La finance reste pour beaucoup de dirigeants un domaine perçu comme technique, voire anxiogène. Pourtant, il ne s’agit pas de devenir expert-comptable, mais de maîtriser quelques indicateurs clés qui éclairent la réalité de l’entreprise.
Ces indicateurs ne servent pas à produire des reportings complexes, mais à répondre à une question simple : l’entreprise est-elle en bonne santé aujourd’hui et demain ?

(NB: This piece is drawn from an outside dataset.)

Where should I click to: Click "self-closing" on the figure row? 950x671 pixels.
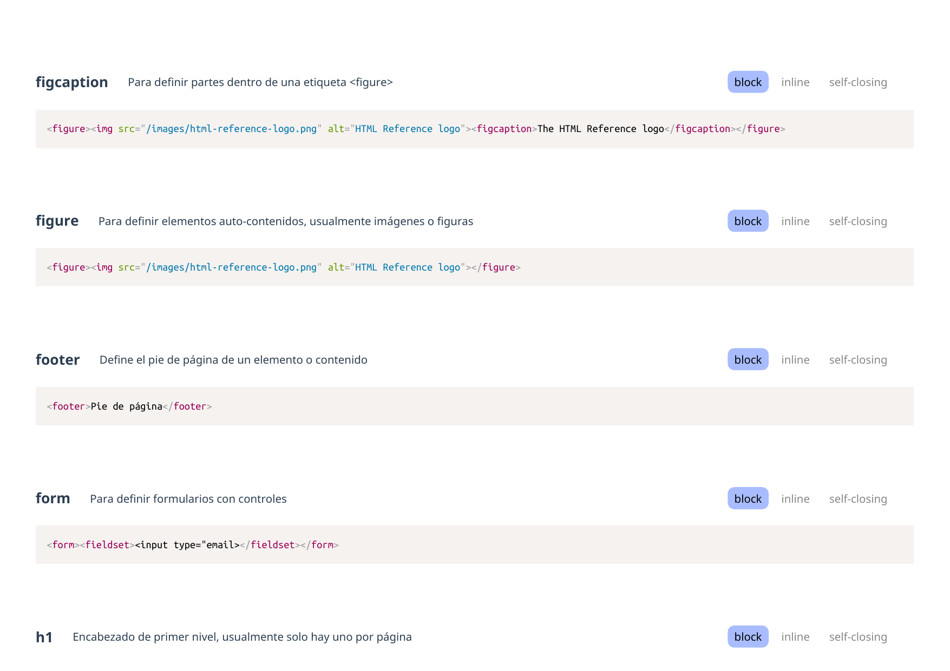858,221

La trésorerie disponible : l’indicateur vital
La trésorerie est le premier indicateur à suivre. Peu importe le chiffre d’affaires ou la rentabilité comptable si l’entreprise ne peut pas faire face à ses échéances à court terme.

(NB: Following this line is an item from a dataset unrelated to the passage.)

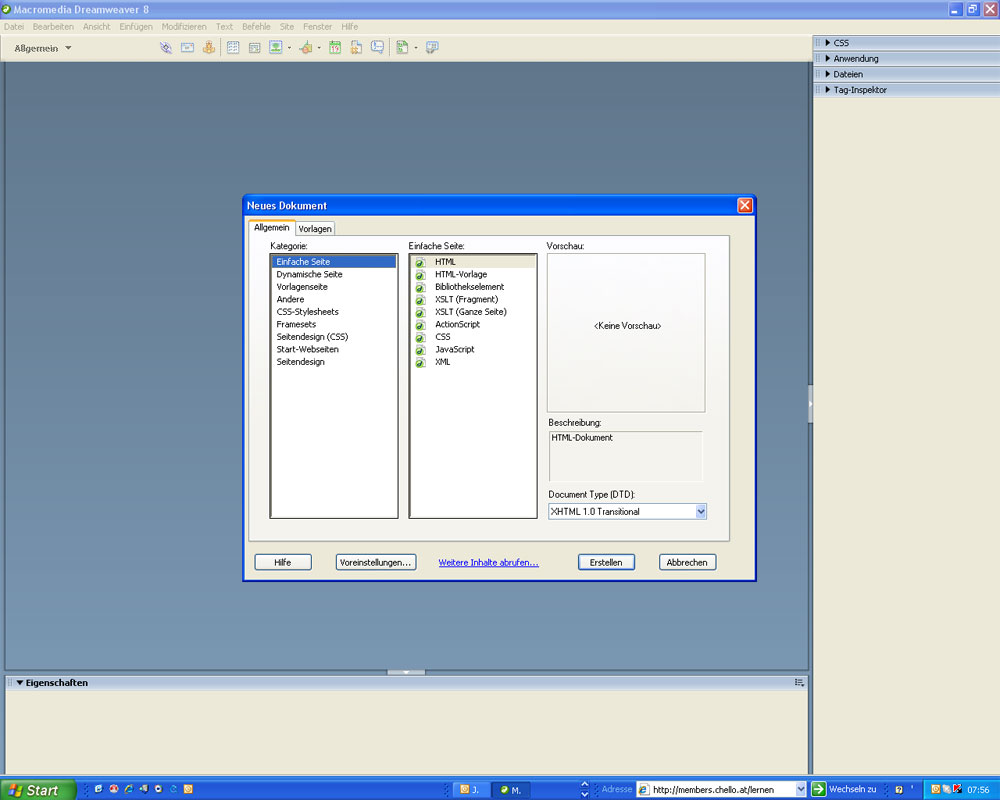Click the Windows Start button
Image resolution: width=1000 pixels, height=800 pixels.
pos(37,790)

Un suivi hebdomadaire permet d’anticiper les tensions avant qu’elles ne deviennent critiques.
La marge : comprendre ce que rapporte réellement l’activité
Beaucoup de dirigeants confondent chiffre d’affaires et création de valeur. La marge permet de savoir ce que l’entreprise conserve réellement après avoir produit et livré ses offres.

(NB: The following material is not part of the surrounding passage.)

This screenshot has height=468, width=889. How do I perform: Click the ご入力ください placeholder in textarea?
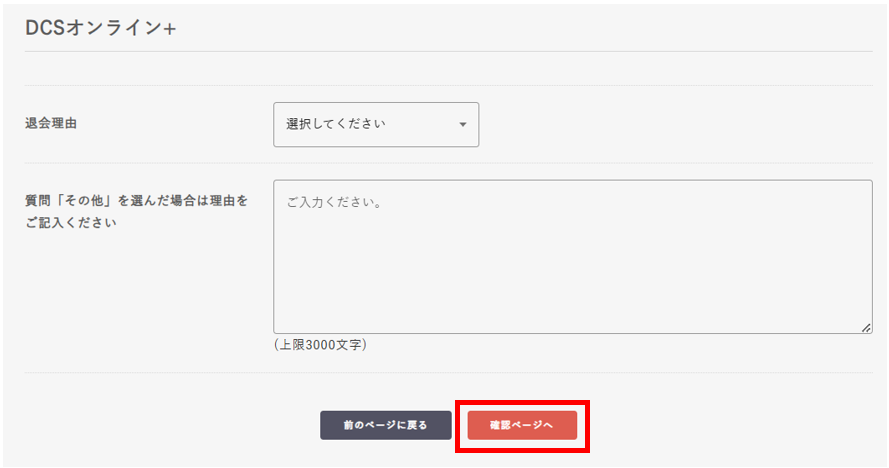333,201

Une croissance sans marge est une fragilité déguisée.
Le besoin en fonds de roulement
Le besoin en fonds de roulement mesure le décalage entre encaissements et décaissements. Plus il est élevé, plus la croissance consomme de la trésorerie.
Maîtriser cet indicateur permet d’éviter les crises de liquidité liées à une activité pourtant rentable.
La trésorerie est un fait, le profit est une opinion.
Alfred Rappaport
La capacité d’autofinancement
Cet indicateur montre ce que l’entreprise génère réellement comme ressources internes pour financer son développement, rembourser ses dettes ou investir.
La rentabilité globale
Au-delà des projets individuels, le dirigeant doit suivre la rentabilité globale de l’entreprise. Elle traduit l’efficacité du modèle économique dans son ensemble.
En conclusion
Maîtriser quelques indicateurs financiers clés suffit à transformer la posture du dirigeant. Ces repères offrent une lecture claire de la réalité et sécurisent les décisions dans un environnement incertain.